Elizabeth Adela Forbes (1859-1912), eine kanadische Malerin, lebte und arbeitete in Frankreich und Großbritannien. Lange Zeit war sie Mitglied in der Künstlerkolonie, die sich Newlyn School nannte.
In ihren Bildern sehen wir einmal, dass auch Jungs und Männer ein Buch in der Hand haben, während eine Jugendliche eine Zeitschrift anschaut. Menschen bei der Arbeit, Kinder beim Spielen und Beerenpflücken, in der Pfütze, ein Junge mit einem Korb trägt behutsam einen weißen Hasen, Landschaften, Frauen beim Tanzen mit wundervollen Gewändern – draußen, nicht im Salon oder so. Eine genießende Frau, schön gekleidet, im wehenden Frühlingswald – mit einer Schürze voller gelber Blumen (Narzissen?). Modemäßig ist einiges zu erkennen, so dass die Mädchen eine Art Überkleider haben und viele tragen Kopfbedeckungen.

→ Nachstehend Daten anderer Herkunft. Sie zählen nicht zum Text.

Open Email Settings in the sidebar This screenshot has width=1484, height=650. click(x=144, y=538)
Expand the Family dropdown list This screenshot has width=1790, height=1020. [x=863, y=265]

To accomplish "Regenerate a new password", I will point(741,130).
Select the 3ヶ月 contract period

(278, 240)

Es sind reizvolle Bilder. Reizend auch das Bild: Die Schule ist aus. 13 Schülerinnen und Schüler unterschiedlichen Alters – es sieht so aus, als würden zwei Lehrkräfte da sein – und nur drei Jungs, zwei von ihnen verlassen den Raum, einer sitzt auf der Bank und weint, während ein Mädchen Bücher vom Boden aufhebt. Was ist passiert? Für Lehrerinnen und Lehrer ein Bild einer traumhaften Schule.

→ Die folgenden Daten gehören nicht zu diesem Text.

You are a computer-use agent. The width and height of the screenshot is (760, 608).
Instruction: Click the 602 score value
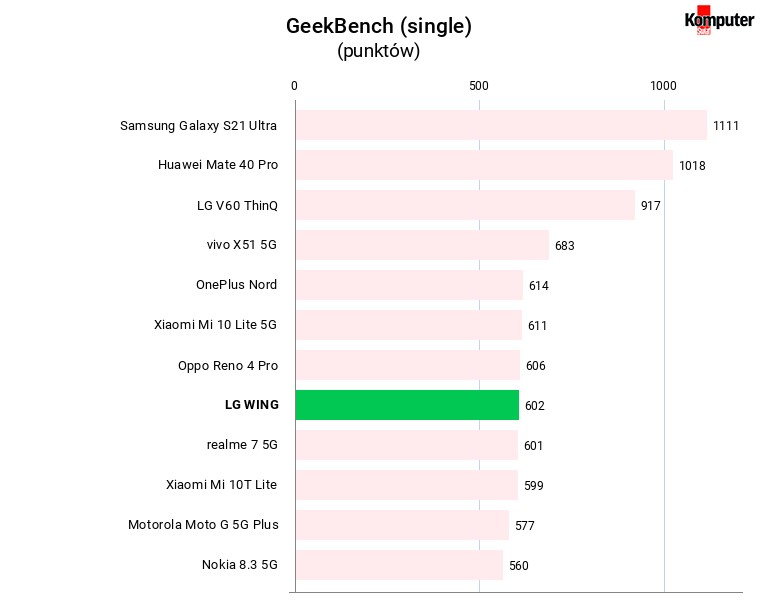point(535,406)
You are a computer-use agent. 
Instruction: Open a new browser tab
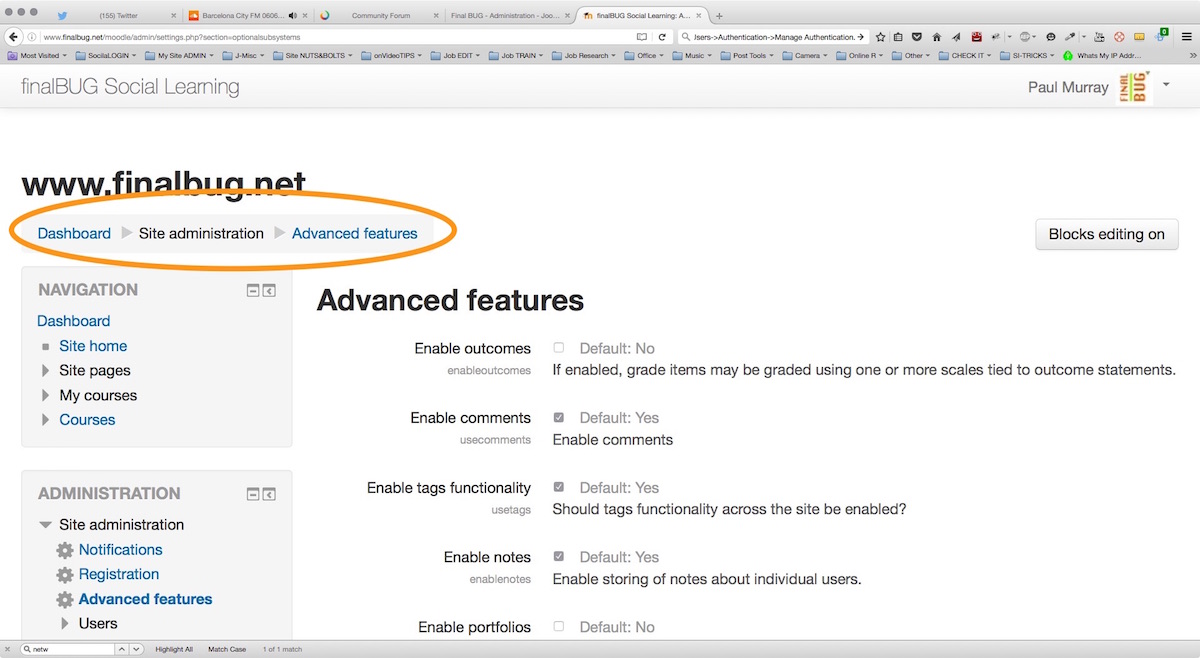pos(719,16)
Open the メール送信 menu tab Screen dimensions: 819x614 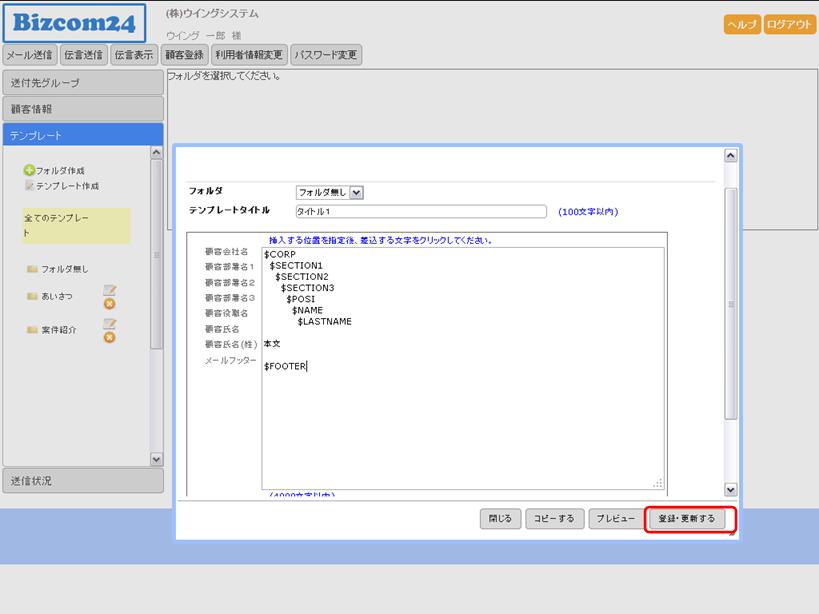[29, 55]
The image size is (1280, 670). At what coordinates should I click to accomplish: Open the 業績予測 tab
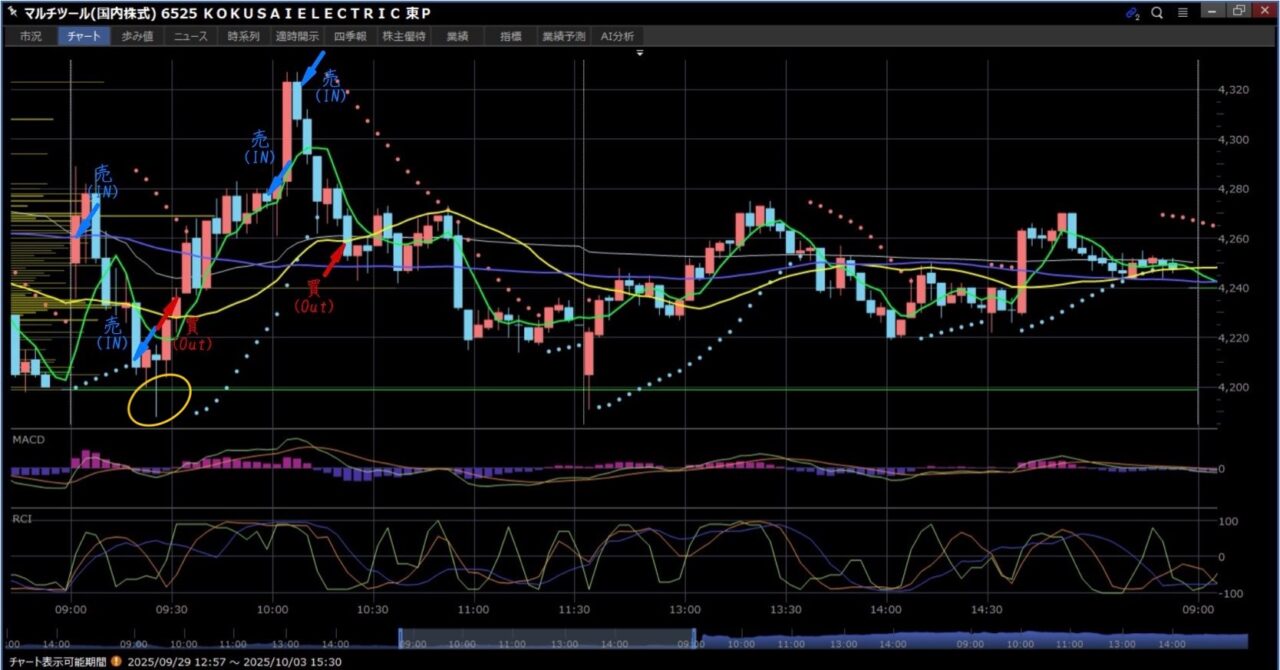click(564, 36)
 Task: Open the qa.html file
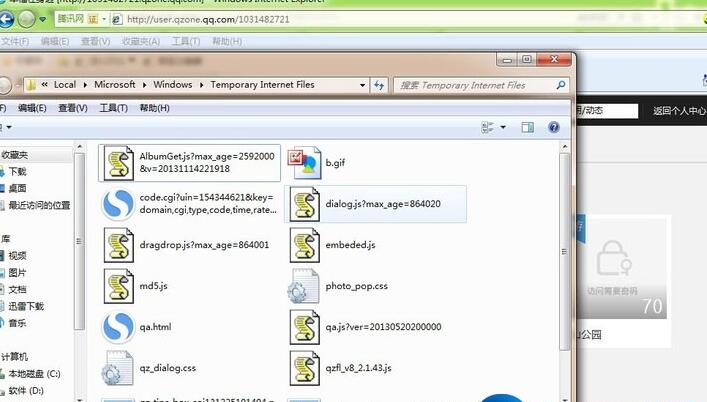119,327
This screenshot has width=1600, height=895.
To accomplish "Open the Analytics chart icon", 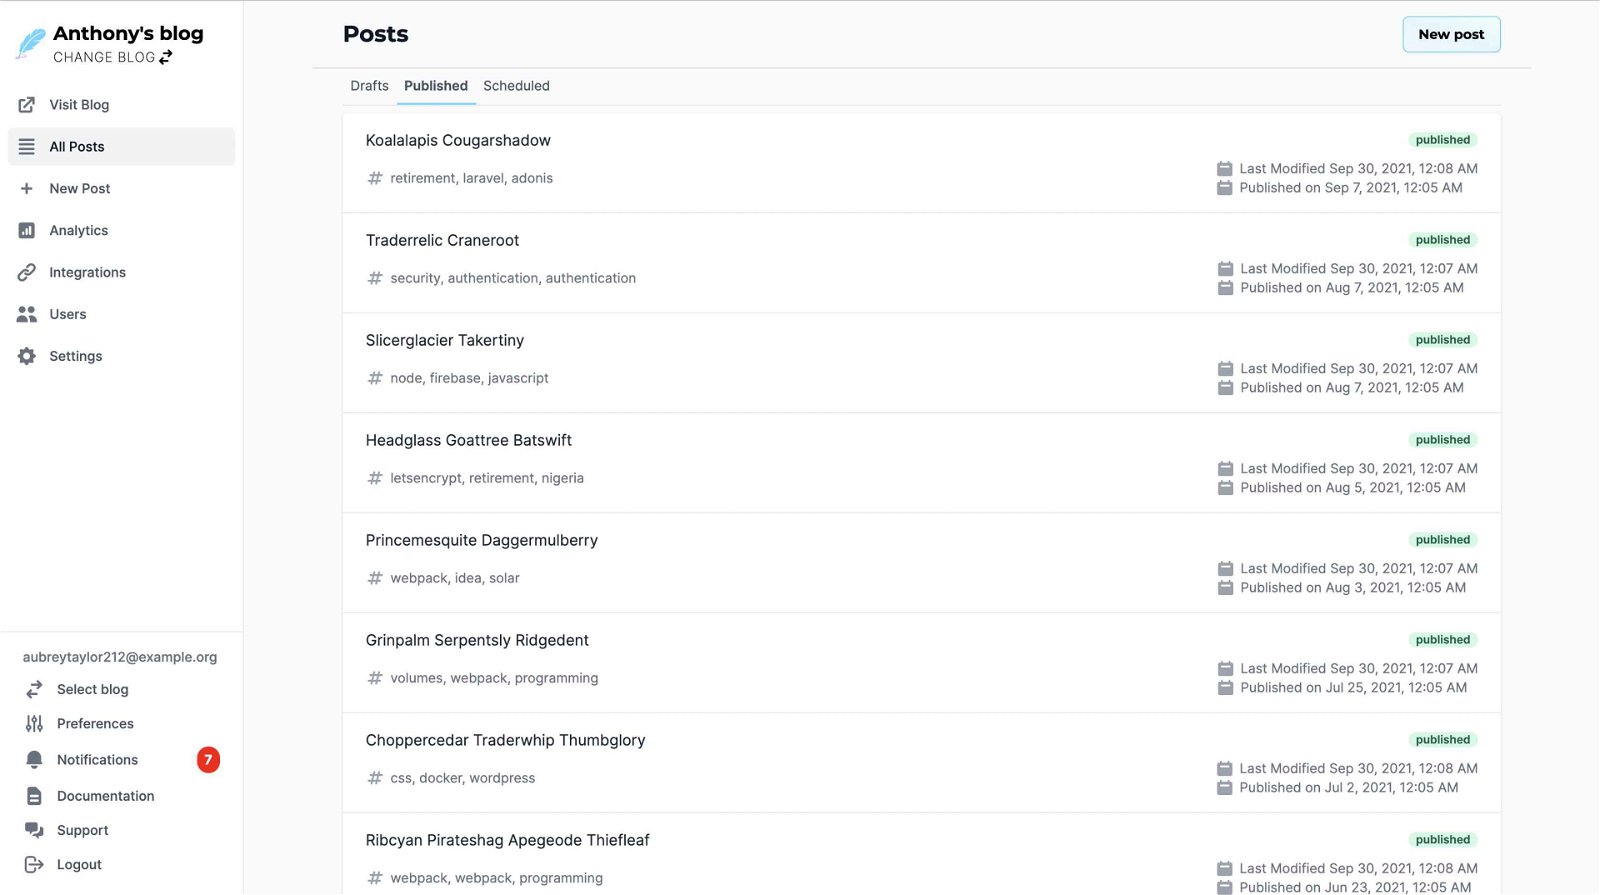I will 27,231.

Manche Bilder scheinen alte Geschichten, vielleicht Märchen zu illustrieren.
Das Leben der Landbevölkerung ist Thema ihrer Gemälde, allerdings einer Landbevölkerung, die zumindest angesichts der oben im Video gesammelten Werke doch sehr idealisiert gemalt wurde. Oder anders gesagt: Das alltägliche Landleben wurde dargestellt und zeigt ihr Leben eher als Poesie als als Realität. Es sieht so aus, als würde sie in diesen Bildern ihre Sehnsucht nach einer anderen Zeit verarbeiten. Diese Sehnsucht teilten viele ihrer reicheren Zeitgenossen, denn sie konnte ihre Bilder sehr gut verkaufen.

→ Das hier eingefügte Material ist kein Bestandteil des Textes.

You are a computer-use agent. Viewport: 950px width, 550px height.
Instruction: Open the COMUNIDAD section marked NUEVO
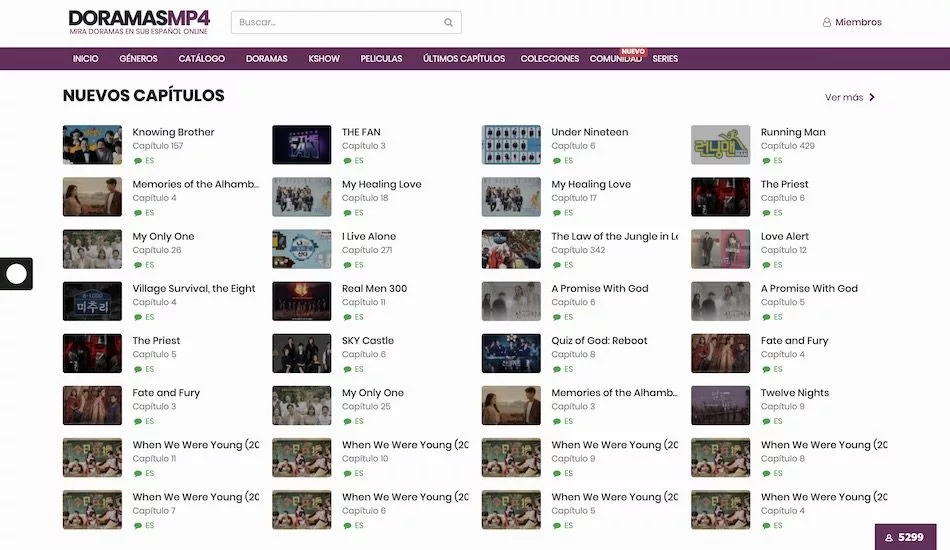point(615,59)
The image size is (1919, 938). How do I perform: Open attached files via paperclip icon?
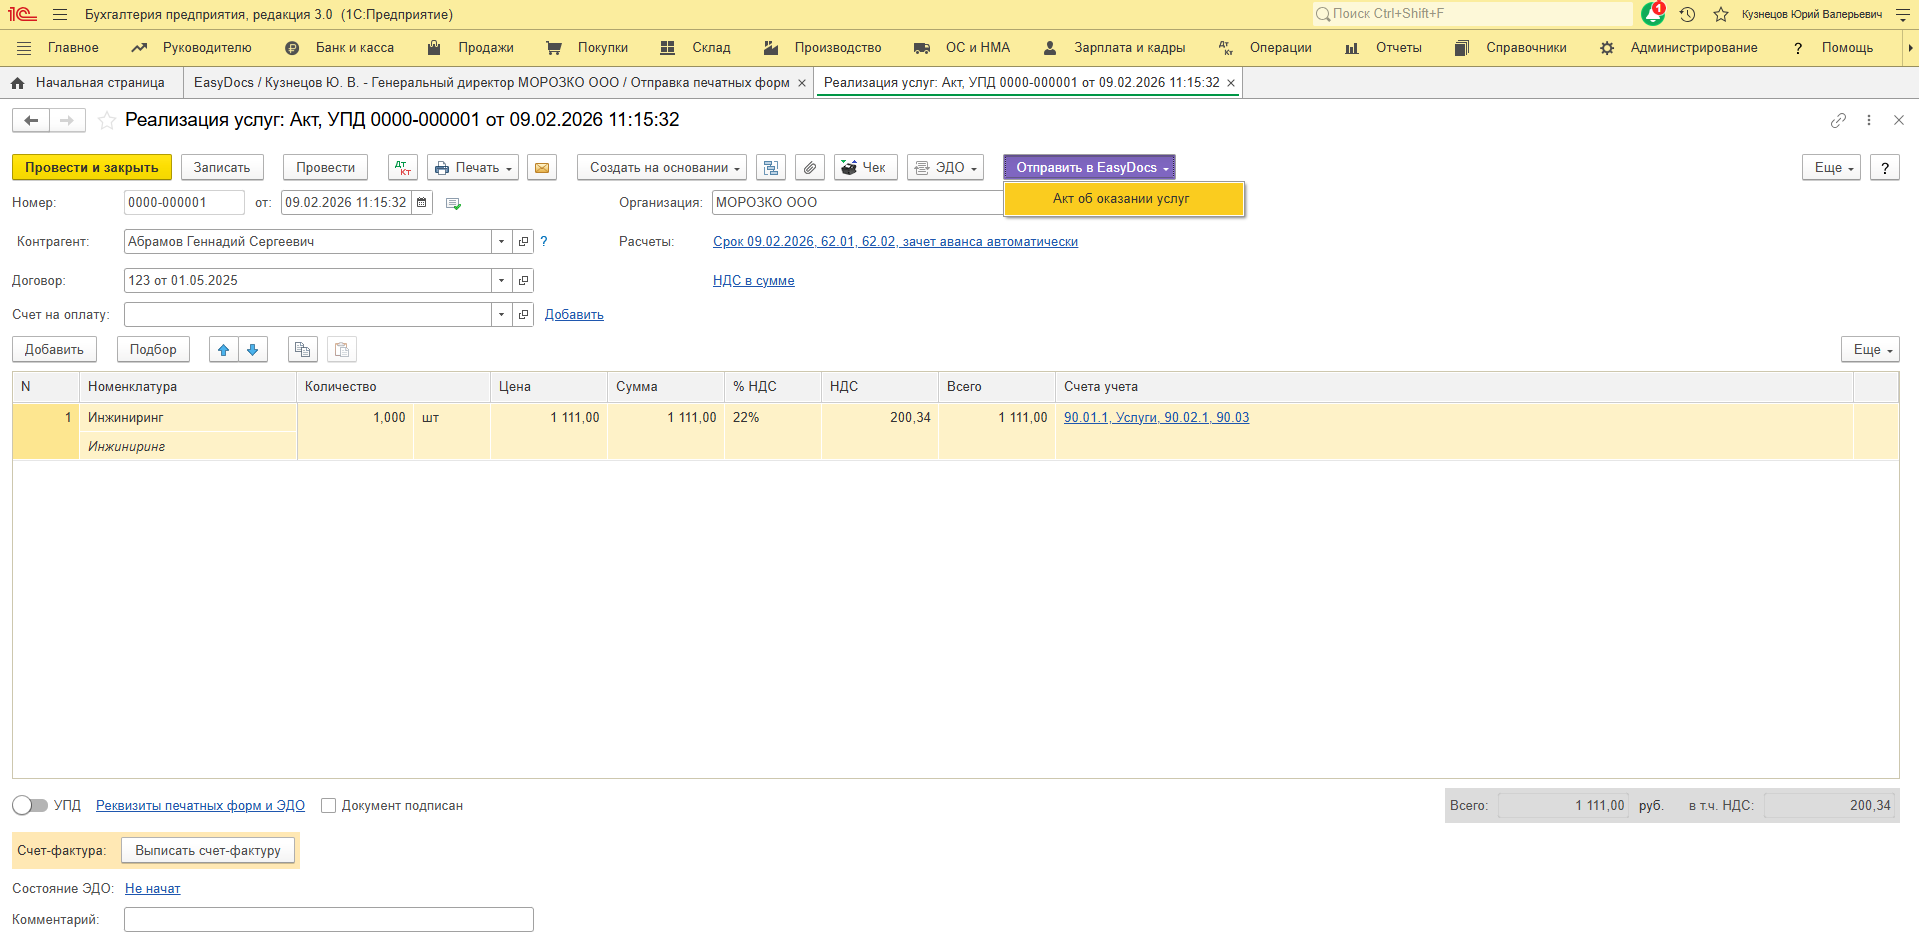click(x=810, y=168)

Zu Mary Cassatt hatte ich geschrieben:
Sie konnte übrigens von ihren Gemälden, anders als viele andere Malerinnen und Maler, gut leben. Das kann ein Indiz dafür sein, dass sie so viele dieser Bilder gemalt hat – oder umgekehrt: Sie traf einen Nerv ihrer Zeit: die moderne Frau als Mutter. Das Kind als eigenständige Persönlichkeit. Familiäre Erinnerung und Wärme, Geborgenheit. Die neubürgerliche Schicht wollte vermutlich schöne Bilder, die ihre Zeit widerspiegelt – im modernen Kunststil der Zeit.
Das kann, wenn ich die Bilder ansehe, auch zu den Bildern von Elizabeth Forbes gesagt werden, auch wenn sie einen anderen Malstil entwickelt hat, stärker die Natur einbindet. Es ist im Grunde ein heiteres Familienleben – wobei sich die Frage stellt: Wo sind die Männer? Die Männer waren in ihrer Gegend, in Newlyn, wohl vielfach auf See, beim Fischfang. Die männliche Macht und Arbeitsstruktur wird weggelassen und sie konzentriert sich auf die Welt der Frauen und Kinder. In diesem Kontext sind auch die beiden Bilder interessant: der Bauer, der mit Hacke geschultert aufs Feld geht und der Jugendliche, der mit Hacke geschultert und einem Brotbeutel auch aufs Feld geht, oder gar in die Fremde? Das heißt: Hier bricht dann doch die reale Welt in die poetische Ideal-Welt ein. Das lässt sich auch von dem Bild „The Zandvoort Fishergirl“ sagen. Auf diesem Bild trägt eine junge Frau eine Schale mit Fischen, in schlichter Arbeitskleidung. Ihr helles Gesicht schaut direkt mit den dunklen Augen den Betrachter ernst an. Ich meine den Geruch der Fische wahrzunehmen – durch das gesamte Bild wird die schwere der Arbeit deutlich.